Goal -> Convert the listing from the line with "Image resolution: width=406" up to and including the line with "[x=86, y=346]" into a numbered list, dropping blank lines and leaving out the pictures.

Dataset content ->
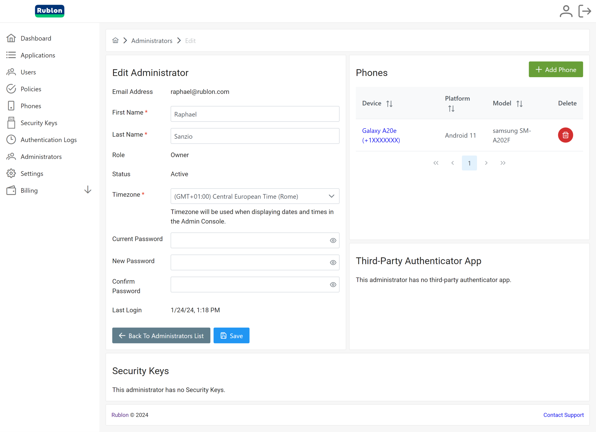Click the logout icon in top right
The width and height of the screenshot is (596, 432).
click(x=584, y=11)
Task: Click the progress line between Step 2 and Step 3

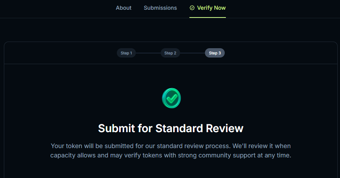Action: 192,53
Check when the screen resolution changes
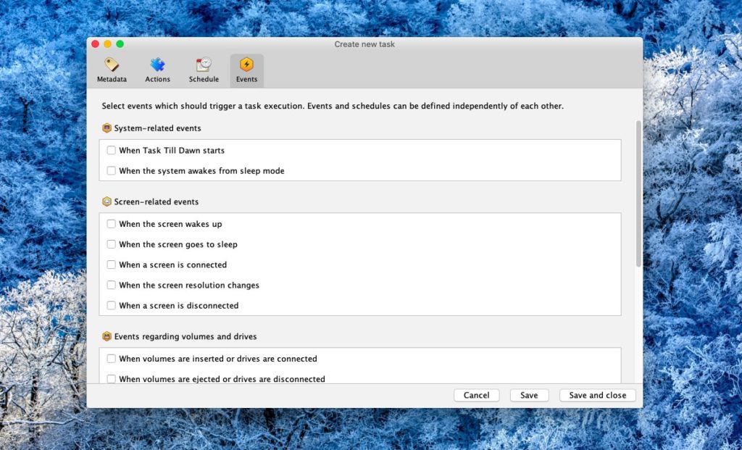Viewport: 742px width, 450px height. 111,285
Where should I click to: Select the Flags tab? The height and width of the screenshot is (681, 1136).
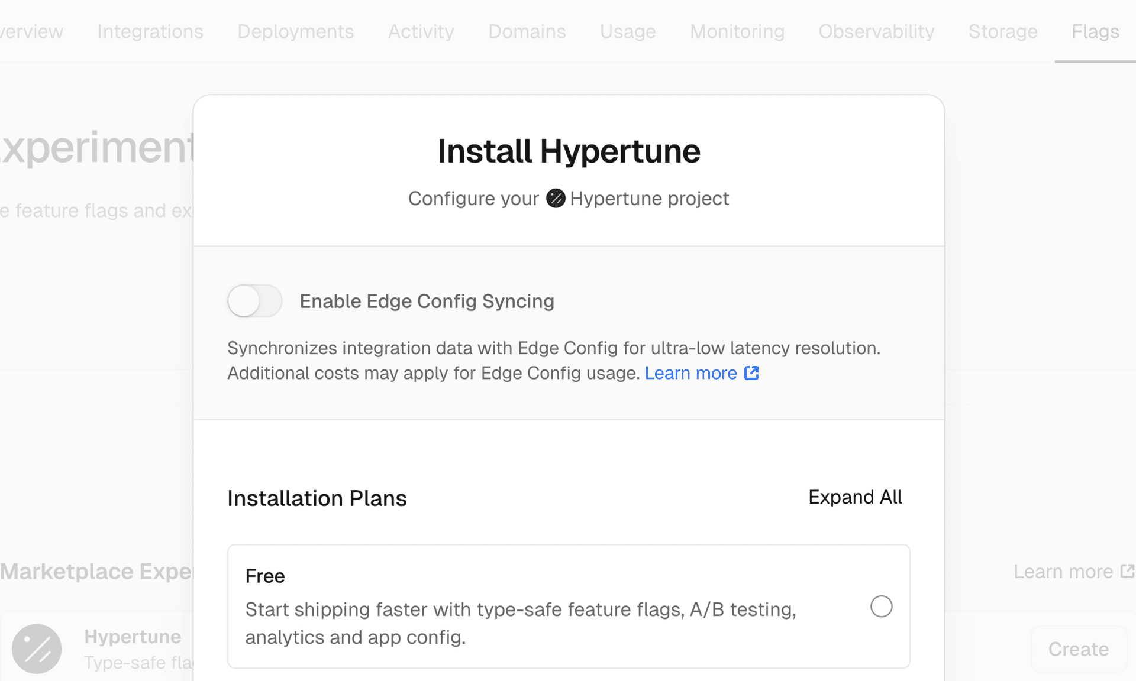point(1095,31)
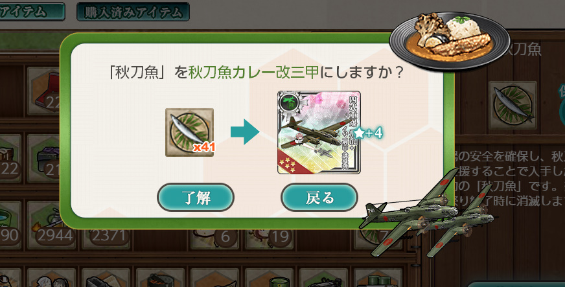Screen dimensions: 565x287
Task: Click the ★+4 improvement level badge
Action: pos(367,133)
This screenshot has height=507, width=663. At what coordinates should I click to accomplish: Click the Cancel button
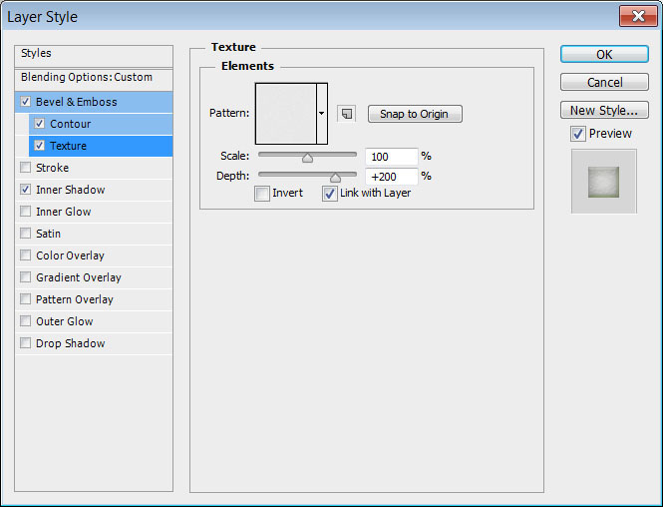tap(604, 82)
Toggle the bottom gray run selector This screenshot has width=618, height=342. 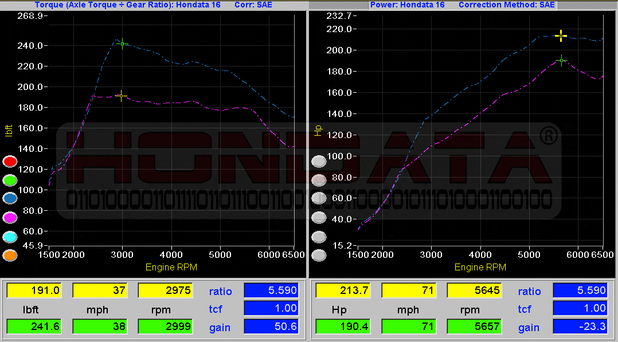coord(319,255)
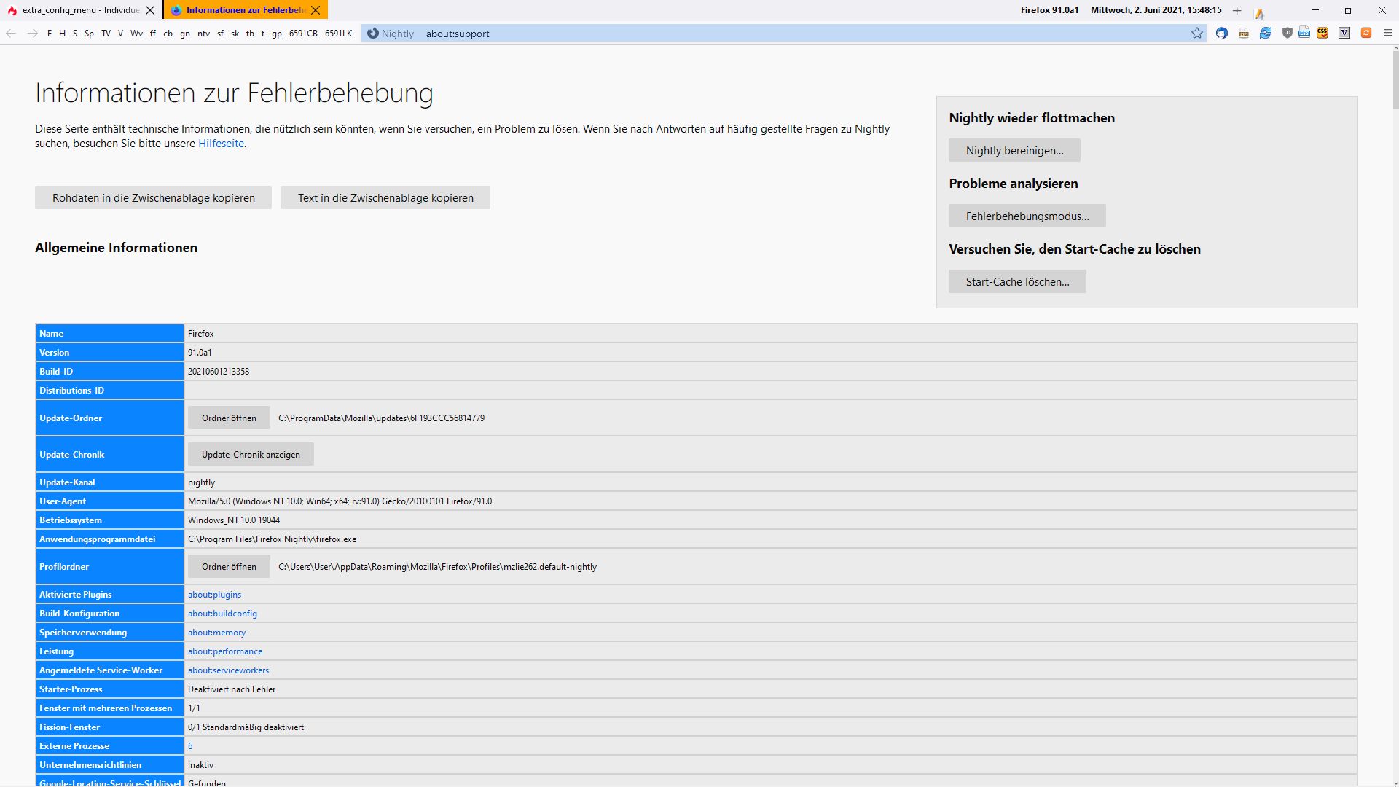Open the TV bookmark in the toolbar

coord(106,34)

--

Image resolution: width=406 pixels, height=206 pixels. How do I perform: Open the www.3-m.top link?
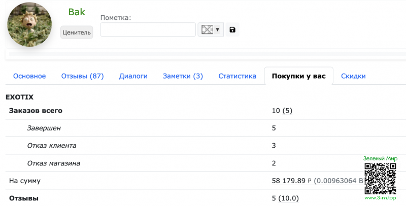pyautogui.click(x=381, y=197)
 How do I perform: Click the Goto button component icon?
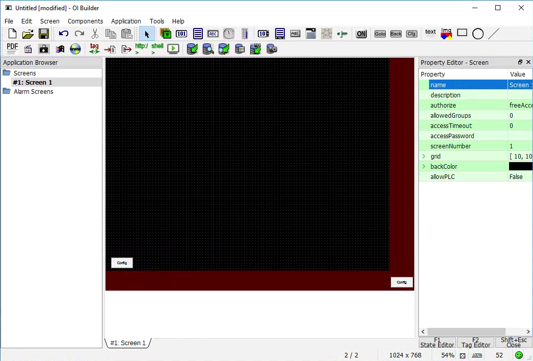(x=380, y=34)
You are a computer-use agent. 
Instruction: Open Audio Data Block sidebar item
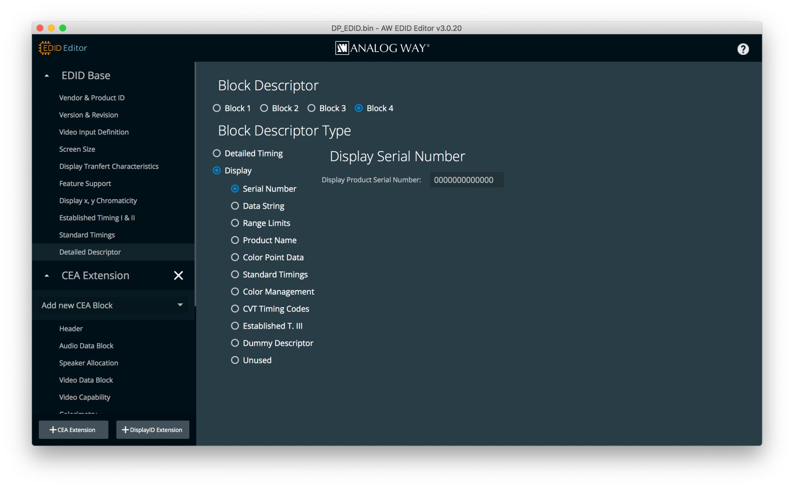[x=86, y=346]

--

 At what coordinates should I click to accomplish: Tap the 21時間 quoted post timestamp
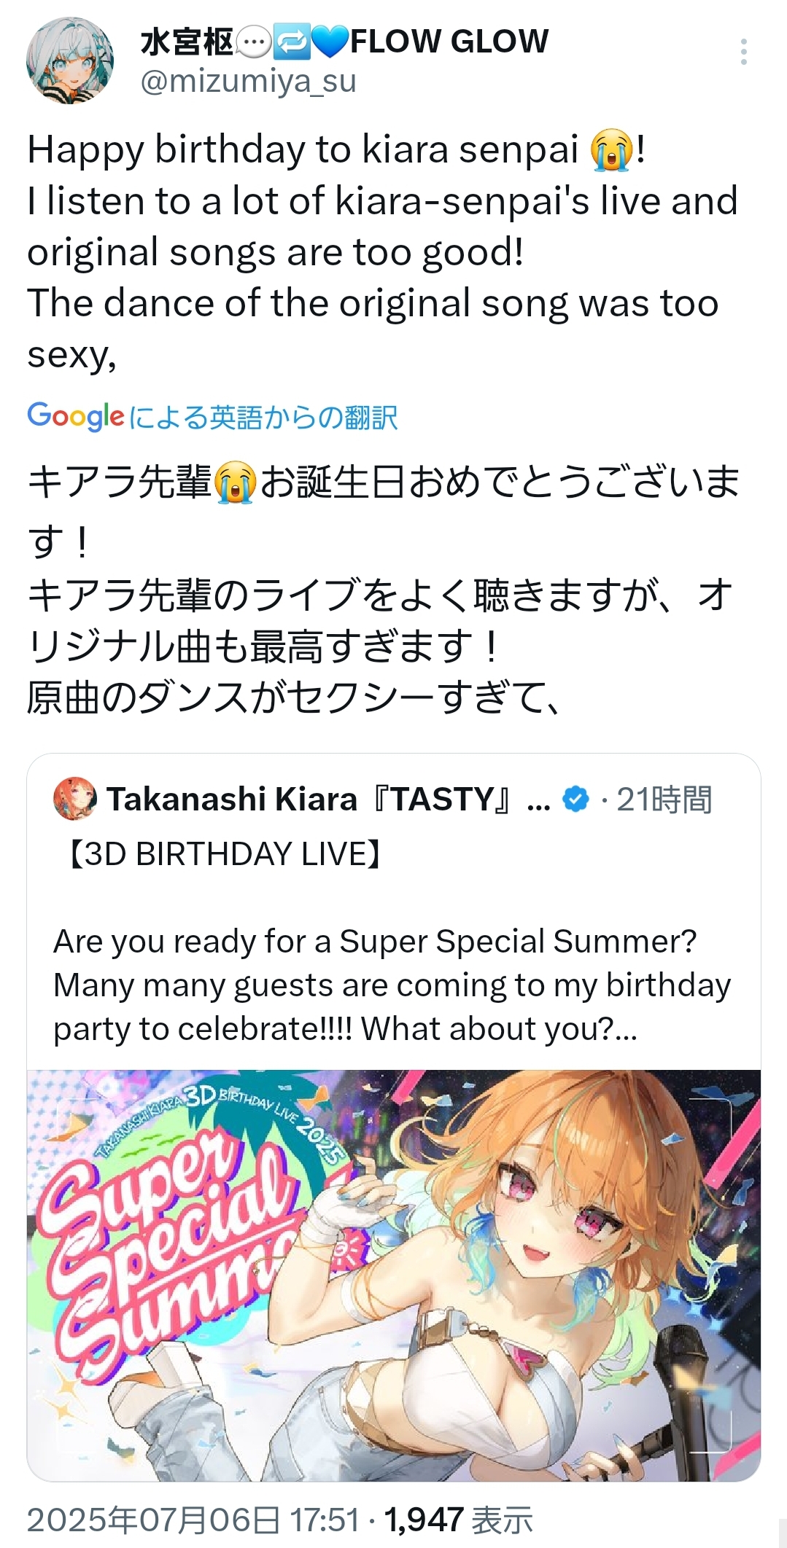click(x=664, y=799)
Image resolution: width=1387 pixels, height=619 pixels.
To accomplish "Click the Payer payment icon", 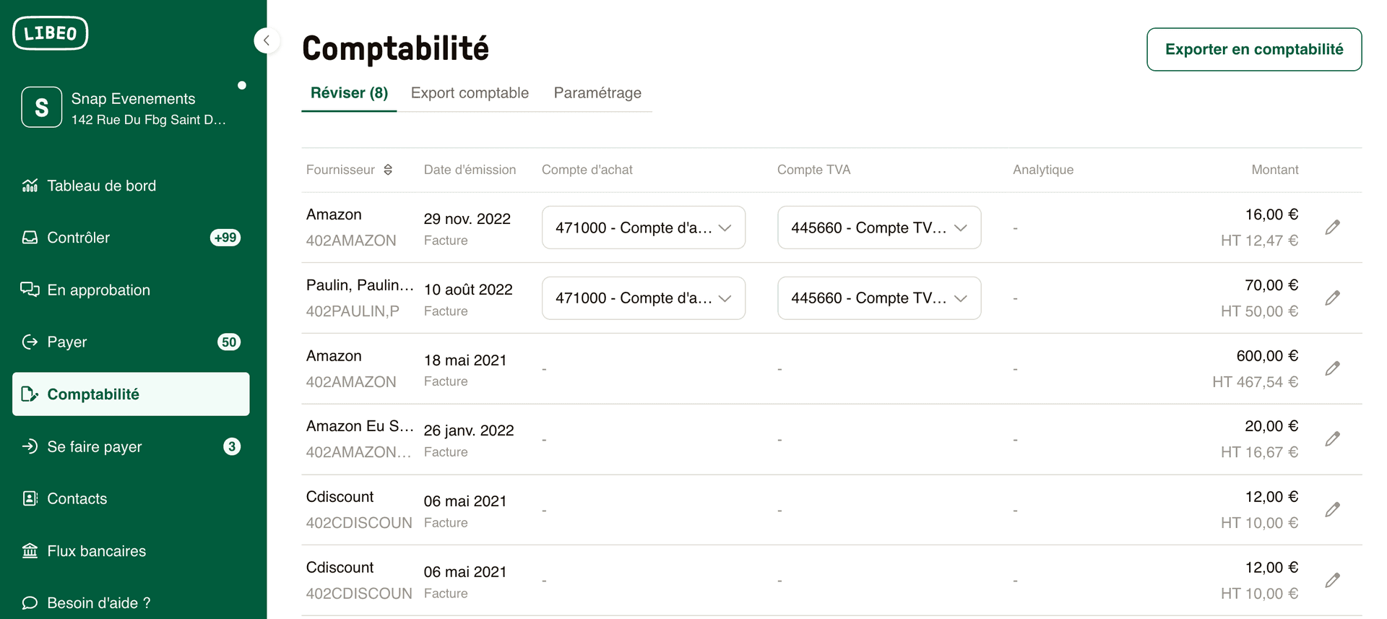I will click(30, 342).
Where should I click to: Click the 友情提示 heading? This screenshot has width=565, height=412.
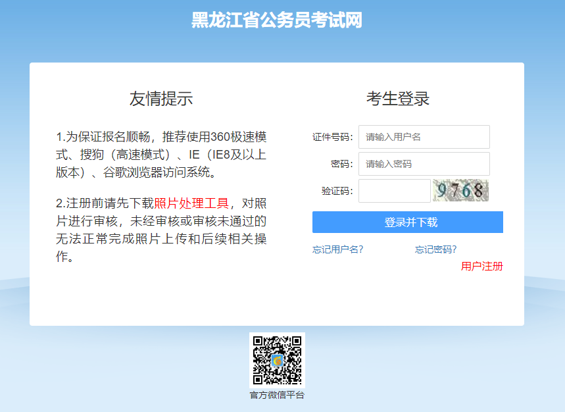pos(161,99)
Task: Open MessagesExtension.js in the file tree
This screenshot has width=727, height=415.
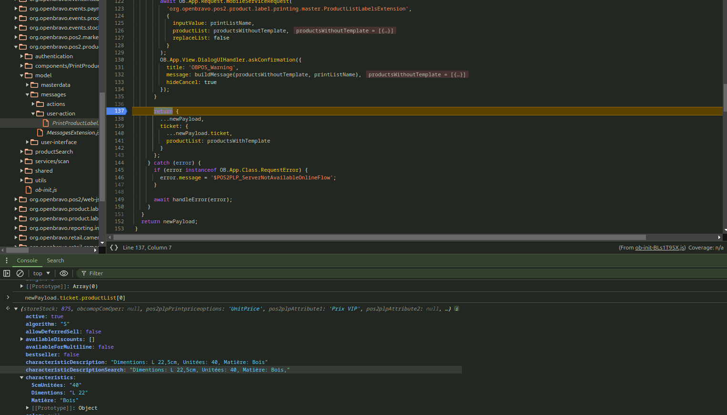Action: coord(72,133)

In response ->
1. Image resolution: width=406 pixels, height=206 pixels. How do I perform: Open the www.3-m.top link?
2. pyautogui.click(x=381, y=197)
3.  How do I perform: Click the Goto button component icon?
4. (x=380, y=34)
5. You are a computer-use agent. 
6. Instruction: Open Audio Data Block sidebar item
7. [x=86, y=346]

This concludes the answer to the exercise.